Directions: Lines of the material that include the word "icon" are to be counted; only their number should be given.

Exercise materials:
*-*-*

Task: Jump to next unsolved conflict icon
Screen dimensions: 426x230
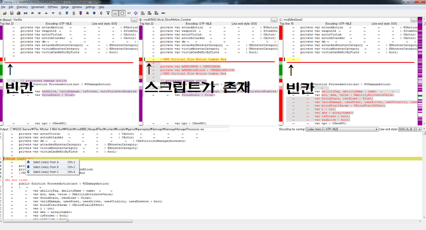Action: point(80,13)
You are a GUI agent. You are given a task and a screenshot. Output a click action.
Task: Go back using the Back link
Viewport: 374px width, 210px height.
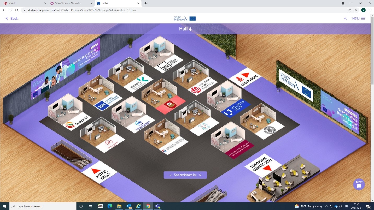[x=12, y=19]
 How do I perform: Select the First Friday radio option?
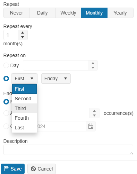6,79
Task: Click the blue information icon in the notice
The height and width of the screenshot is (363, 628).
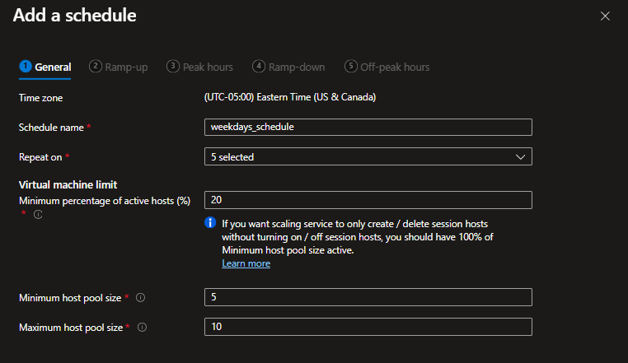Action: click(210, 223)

*-*-*

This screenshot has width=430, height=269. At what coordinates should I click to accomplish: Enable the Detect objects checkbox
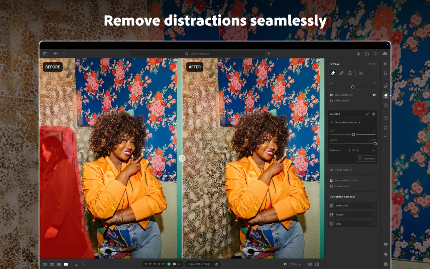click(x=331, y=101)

*-*-*

Output for this exercise: 2